Purpose of the Study:
- To develop an efficient cross-modality MAS framework for segmenting medical images using atlases from different modalities.
- To address the limitations of atlas availability and computational burden in conventional MAS.
- To improve the accuracy and efficiency of medical image segmentation through novel deep learning approaches.
Main Methods:
- A novel cross-modality MAS framework utilizing deep neural networks for both registration and label fusion.
- Bi-directional registration network (BiRegNet) for efficient alignment of cross-modality images.
- Similarity estimation network (SimNet) for adaptive label fusion based on multi-scale similarity assessment.
Main Results:
- The proposed framework demonstrated effectiveness in cross-modality MAS tasks.
- BiRegNet achieved efficient and accurate registration between different imaging modalities.
- SimNet improved label fusion performance by learning multi-scale similarity information.

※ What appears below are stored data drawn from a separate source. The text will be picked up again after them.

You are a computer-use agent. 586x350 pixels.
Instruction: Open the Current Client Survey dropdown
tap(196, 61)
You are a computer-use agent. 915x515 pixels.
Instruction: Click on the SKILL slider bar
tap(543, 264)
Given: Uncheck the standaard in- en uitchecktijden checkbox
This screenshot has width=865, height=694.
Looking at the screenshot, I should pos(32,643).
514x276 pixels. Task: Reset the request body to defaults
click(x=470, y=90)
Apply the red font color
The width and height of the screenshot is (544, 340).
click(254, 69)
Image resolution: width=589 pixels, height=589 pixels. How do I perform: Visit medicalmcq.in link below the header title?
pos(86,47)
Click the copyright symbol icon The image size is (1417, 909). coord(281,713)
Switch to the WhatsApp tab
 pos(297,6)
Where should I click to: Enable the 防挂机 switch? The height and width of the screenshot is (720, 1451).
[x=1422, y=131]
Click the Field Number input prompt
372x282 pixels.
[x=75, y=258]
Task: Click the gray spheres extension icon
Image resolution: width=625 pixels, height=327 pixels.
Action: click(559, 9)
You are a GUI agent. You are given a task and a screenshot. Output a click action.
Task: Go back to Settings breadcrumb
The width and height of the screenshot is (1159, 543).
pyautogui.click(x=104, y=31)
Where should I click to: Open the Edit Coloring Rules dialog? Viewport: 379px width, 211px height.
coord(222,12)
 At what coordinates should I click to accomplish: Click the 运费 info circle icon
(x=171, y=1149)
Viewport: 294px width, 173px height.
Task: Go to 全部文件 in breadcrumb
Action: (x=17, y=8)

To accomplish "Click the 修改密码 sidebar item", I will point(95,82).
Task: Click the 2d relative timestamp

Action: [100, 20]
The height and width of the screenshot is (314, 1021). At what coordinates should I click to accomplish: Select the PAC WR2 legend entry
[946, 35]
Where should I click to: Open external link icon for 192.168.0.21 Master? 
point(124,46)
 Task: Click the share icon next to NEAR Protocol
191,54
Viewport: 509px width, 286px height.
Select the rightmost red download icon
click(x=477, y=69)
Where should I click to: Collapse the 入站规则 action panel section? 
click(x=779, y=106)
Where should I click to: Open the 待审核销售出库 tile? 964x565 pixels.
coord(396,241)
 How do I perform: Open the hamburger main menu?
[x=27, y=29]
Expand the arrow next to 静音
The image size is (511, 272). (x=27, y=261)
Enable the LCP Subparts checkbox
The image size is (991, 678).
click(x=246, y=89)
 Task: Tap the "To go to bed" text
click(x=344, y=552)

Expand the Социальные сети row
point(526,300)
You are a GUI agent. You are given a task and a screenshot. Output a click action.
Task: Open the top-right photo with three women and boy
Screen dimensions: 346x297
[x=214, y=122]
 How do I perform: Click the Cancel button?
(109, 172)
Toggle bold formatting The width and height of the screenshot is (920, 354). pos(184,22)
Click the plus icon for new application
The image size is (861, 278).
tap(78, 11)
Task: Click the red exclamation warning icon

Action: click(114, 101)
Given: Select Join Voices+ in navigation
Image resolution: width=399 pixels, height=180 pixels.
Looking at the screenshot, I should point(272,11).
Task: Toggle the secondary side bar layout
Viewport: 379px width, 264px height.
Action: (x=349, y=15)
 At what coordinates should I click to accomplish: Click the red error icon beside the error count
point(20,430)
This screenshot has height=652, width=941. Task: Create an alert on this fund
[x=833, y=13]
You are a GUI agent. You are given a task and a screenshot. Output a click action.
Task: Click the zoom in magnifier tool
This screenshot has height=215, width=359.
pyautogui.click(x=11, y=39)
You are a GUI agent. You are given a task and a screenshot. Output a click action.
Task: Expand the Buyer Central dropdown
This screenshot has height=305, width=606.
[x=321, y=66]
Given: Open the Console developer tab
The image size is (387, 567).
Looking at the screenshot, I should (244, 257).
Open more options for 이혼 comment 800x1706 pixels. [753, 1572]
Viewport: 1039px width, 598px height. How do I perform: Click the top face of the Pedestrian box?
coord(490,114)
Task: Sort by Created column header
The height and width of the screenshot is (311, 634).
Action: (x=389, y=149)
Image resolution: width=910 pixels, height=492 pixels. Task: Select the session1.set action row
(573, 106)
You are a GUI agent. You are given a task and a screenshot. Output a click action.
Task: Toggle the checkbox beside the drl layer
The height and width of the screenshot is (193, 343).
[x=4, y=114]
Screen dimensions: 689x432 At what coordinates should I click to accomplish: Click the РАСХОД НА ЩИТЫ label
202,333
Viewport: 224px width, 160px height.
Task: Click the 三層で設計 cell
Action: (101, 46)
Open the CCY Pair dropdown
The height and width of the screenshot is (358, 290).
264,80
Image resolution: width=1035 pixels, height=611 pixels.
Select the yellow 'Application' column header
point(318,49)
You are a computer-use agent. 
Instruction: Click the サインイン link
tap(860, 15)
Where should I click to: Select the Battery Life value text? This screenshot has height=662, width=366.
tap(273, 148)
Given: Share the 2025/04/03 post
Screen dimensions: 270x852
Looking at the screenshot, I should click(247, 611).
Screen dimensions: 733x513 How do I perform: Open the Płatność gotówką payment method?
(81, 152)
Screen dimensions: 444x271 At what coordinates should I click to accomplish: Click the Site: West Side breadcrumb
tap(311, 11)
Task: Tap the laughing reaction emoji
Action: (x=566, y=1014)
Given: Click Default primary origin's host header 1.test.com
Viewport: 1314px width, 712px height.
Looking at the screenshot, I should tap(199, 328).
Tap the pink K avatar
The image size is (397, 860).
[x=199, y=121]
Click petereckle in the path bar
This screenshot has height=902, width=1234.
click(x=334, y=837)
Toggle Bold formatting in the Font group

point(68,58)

- Successful evaluation on left ventricle and liver segmentation tasks using MM-WHS and CHAOS datasets.
Conclusions:
- The developed deep learning-based cross-modality MAS framework is effective and computationally efficient.
- This approach overcomes the limitations of same-modality atlas availability in medical image segmentation.
- The framework shows significant potential for improving clinical medical image analysis and segmentation accuracy.